Rhizobia do not form a homogenous group but are phylogenetically disparate α- and β- proteobacteria that have achieved a nitrogen fixing symbiosis with legume. How rhizobia have emerged is a fascinating, but only partly documented, question. Ample evidence supports the view that rhizobia have evolved through horizontal transfer of key symbiotic functions into diverse soil bacteria followed by subsequent recipient genome adaptation under selection in the host plant environment. To experience this evolutionary scenario we have launched the experimental evolution of the plant pathogen Ralstonia solanacearum into a legume symbiont. A chimeric Ralstonia strain was engineered by introducing the symbiotic plasmid of the β-rhizobium model Cupriavidus taiwanensis into R. solanacearum. Large-scale and long-term evolution experiments under legume selection pressure are being performed to activate and/or improve competitiveness in nodulation, infection, bacterial maintenance in infected cells and tentatively nitrogen fixation. This project exploits the recent advances in fast genome re-sequencing technology to track genome modifications, both R. solanacearum and C. taiwanensis being completely sequenced. Genomic, cellular and molecular genetics approaches are combined to elucidate the underlying genetic basis of symbiotic adaptation. This project is at the interface of symbiosis and pathogenesis.
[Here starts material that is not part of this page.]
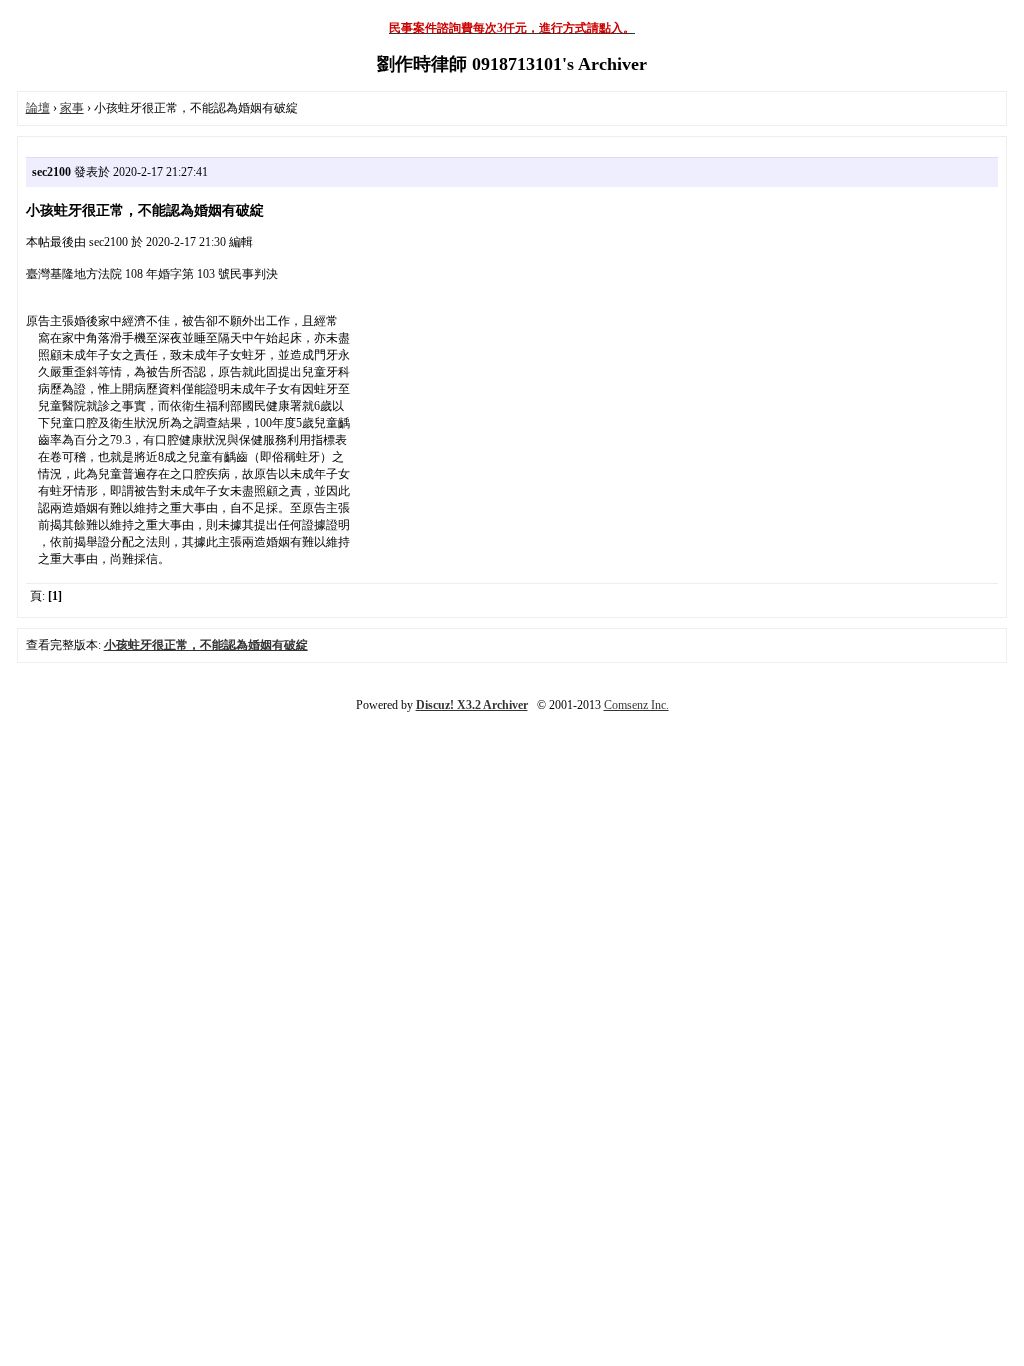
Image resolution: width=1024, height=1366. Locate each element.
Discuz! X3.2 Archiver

Shaping new bacterial symbionts

Collaborations

Our collaborators on the cAMP project are Dr JV Cullimore (LIPM), Dr V. Poinsot (IMRCP) and Prof. JC. Portais (MetaToul platform).
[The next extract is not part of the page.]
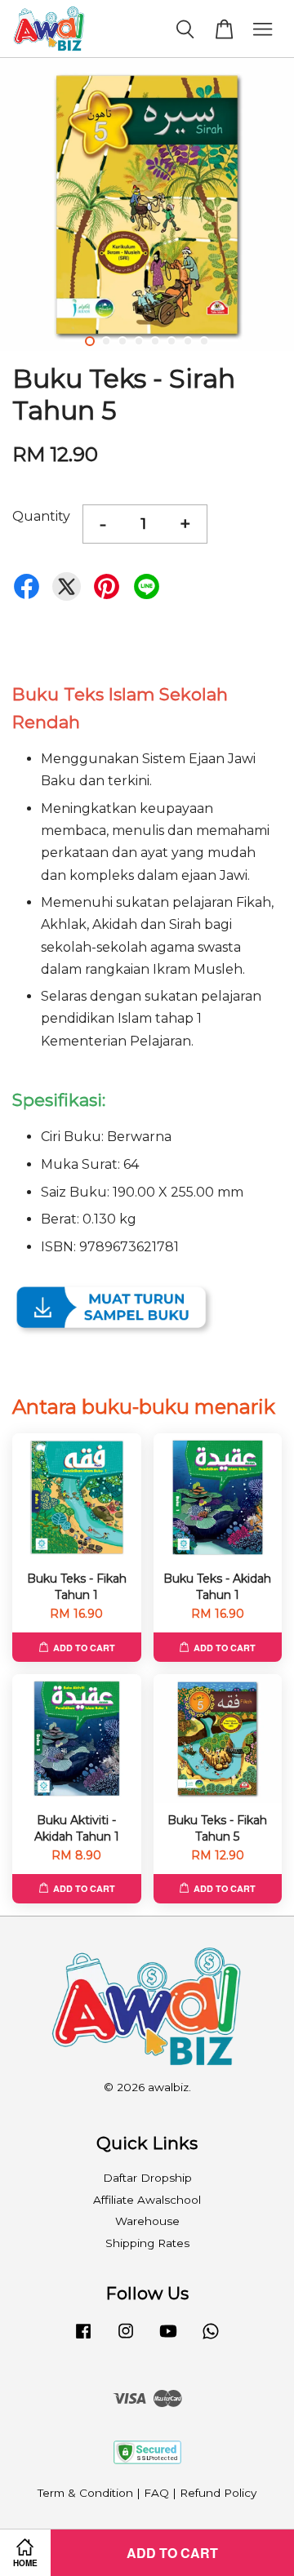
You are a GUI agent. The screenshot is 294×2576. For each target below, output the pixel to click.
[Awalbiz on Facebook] (83, 2338)
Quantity (41, 516)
Our collaborators on the experimental evolution project are Dr. S. Cruveiller and Dr. C. Medigue (Genoscope Evry), Dr. E. Rocha (Pasteur Institute Paris) and Dr. A. Jauneau (Imaging platform Toulouse)

 Current fundings

ANR Bioadapt (2013-2016) (12-ADAP-0014-01).Shaping new rhizobia by experimental evolution: insights into bacterial adaptation to the plant environment . C. Masson-Boivin coordinator, 308 K€.

TULIP innovative project (2012-2014). Environmental and genetic factors triggering hypermutability during experimental evolution of legume symbionts. C. Masson-Boivin coordinator, 77 K€.

ANR Blanc (2011-2013) (RhizoCamp-2010-BLAN-1719-01) Cyclic AMP signalling and the control of infection in the Medicago symbiont, Sinorhizobiummeliloti.: J. Batut coordinator, 300 K€.